After an extensive review of the literature we have concluded that this is the first publication reporting a reconstruction of bilateral segmental mandible body defects in a single stage with a single fibular free flap. There were a variety of different strategies that we could have used to approach this situation. Each segmental defect could have been reconstructed with a separate bony free flap in a single procedure or in a staged fashion. Either one or both of the segmental defects could have been reconstructed with an allograft rather than a vascularized bone flap. Additionally, the native symphysis could have been resected regardless of its viability, allowing for the much more common scenario of an angle-to-angle defect, which is traditionally reconstructed with a single fibular free flap.

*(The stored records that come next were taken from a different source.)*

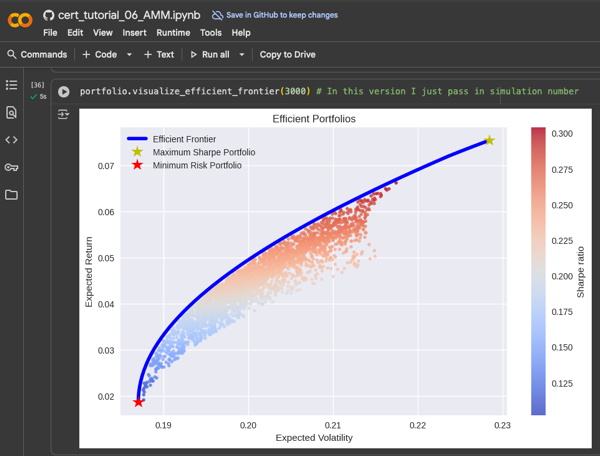Click the notebook title cert_tutorial_06_AMM.ipynb
The width and height of the screenshot is (600, 456).
click(x=130, y=16)
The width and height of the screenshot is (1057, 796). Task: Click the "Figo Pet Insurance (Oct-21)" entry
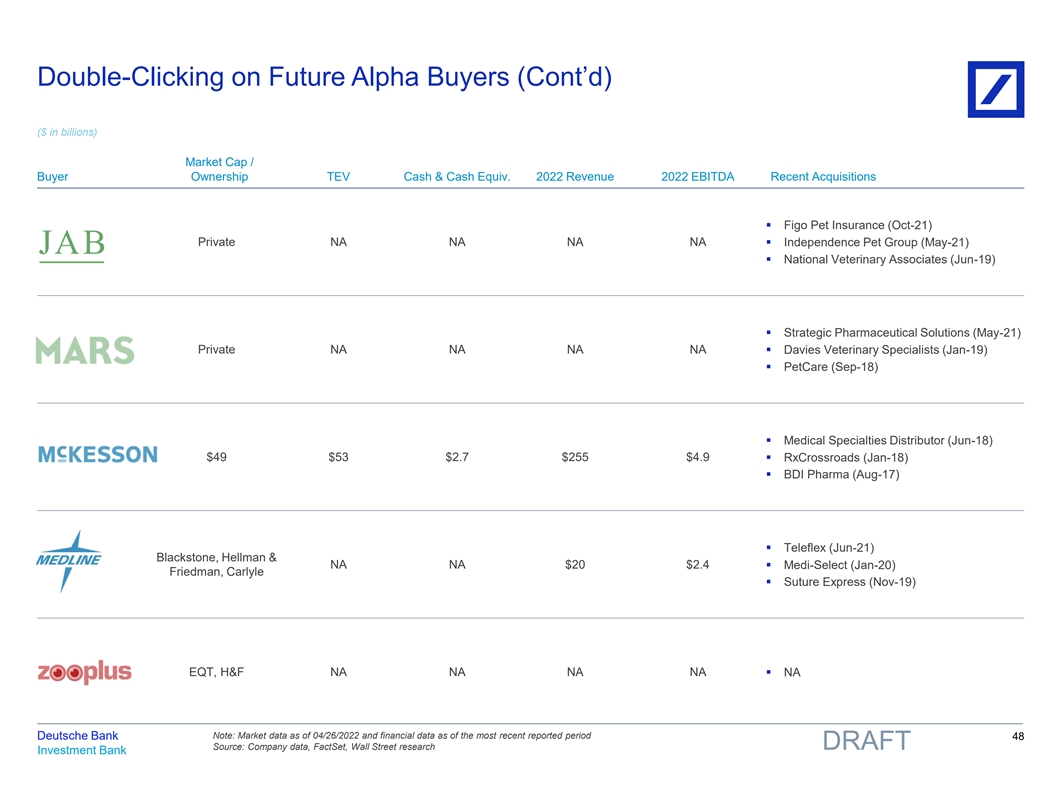click(x=858, y=224)
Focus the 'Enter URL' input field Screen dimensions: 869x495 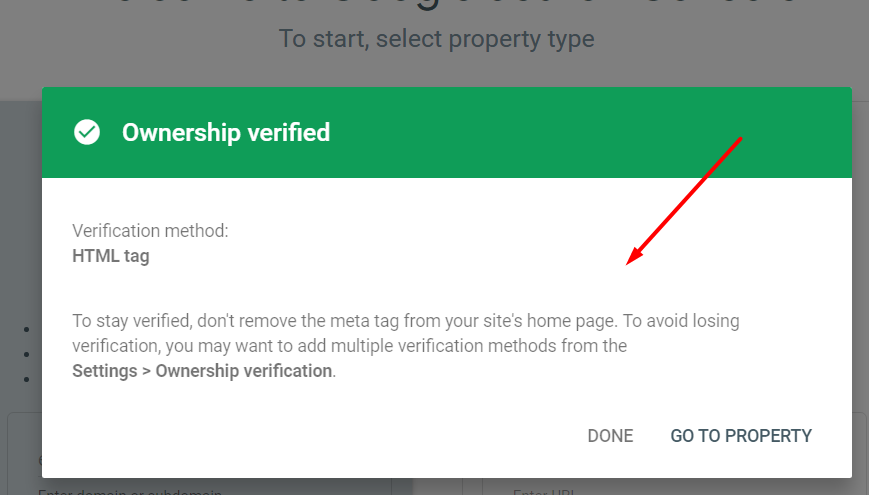(544, 492)
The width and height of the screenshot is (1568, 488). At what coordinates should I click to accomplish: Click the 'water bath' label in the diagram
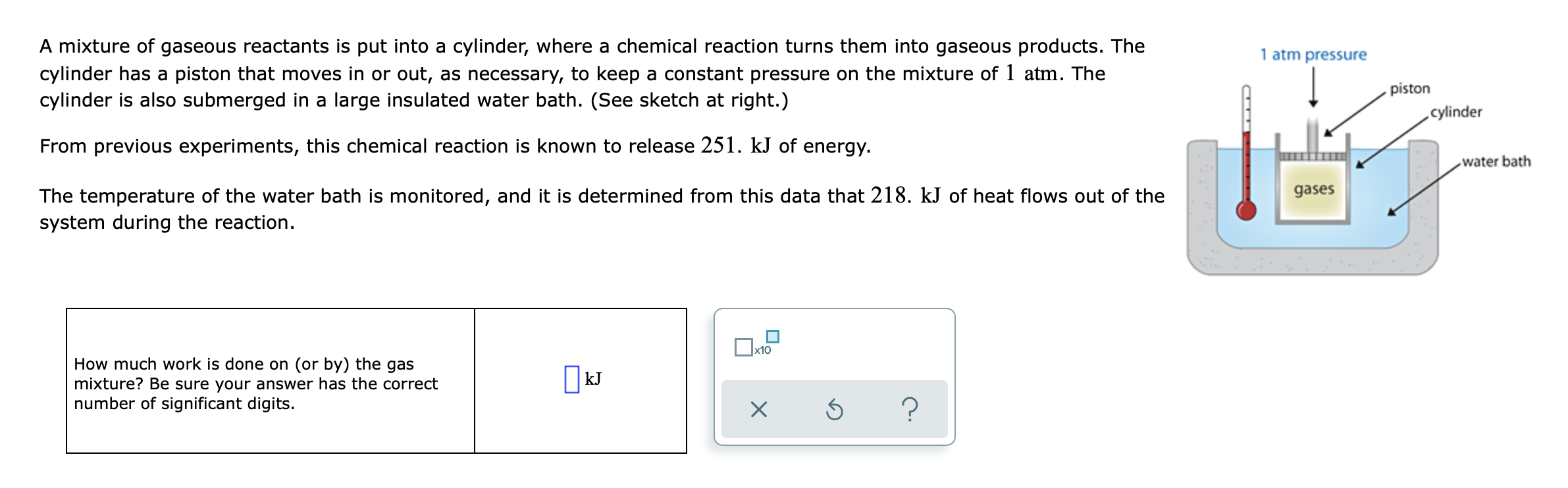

It had been our intention from the outset to perform a single definitive procedure without the need for multiple free flaps or the need to perform a staged reconstruction. Additionally, we felt it was important to preserve the native symphysis, because this segment of the mandible serves as an anchor for both the tongue musculature and the larynx, and if this segment was removed the patient would have been at a much higher risk for speech and swallowing dysfunction as well as obstructive sleep apnea. By executing this approach we were able to significantly decrease the short- and long-term morbidity that this patient encountered and reduce the overall cost to the healthcare system by performing a faster and more efficient procedure.
The blood supply to the fibula is favorable to performing osteotomies that create multiple independent vascularized bone grafts, which are connected by a single pedicle. The fibula flap is based on the peroneal artery and two veins that run parallel to the bone. The peroneal artery provides a nutrient artery, which enters the fibula just proximal to the midpoint of the shaft. Periosteal vessels arise from the continuation of the artery and pass circumferentially around the fibula. It has been demonstrated that an osteotomy can be made distal to the entry of the nutrient artery to produce two separate struts, both of which remain vascularized.8 The proximal strut is vascularized by the nutrient artery, and the periosteal arteries provide both endosteal and periosteal circulation. The distal segment is vascularized by the periosteal vessels passing circumferentially around the fibula from the distal continuation of the peroneal artery and by perfusion through the connected periosteum. Hence, one can remove a central segment of fibula and preserve the periosteum and muscle, which had encased that segment allowing for the two remaining segments of bone to continue to be well vascularized (Fig. 2).
To the best of our knowledge, this is the first publication reporting the treatment of bilateral segmental mandible body defects using a single fibular osteocutaneous free flap. We believe that this is an effective and reliable technique for dealing with bilateral segmental mandibulectomy defects.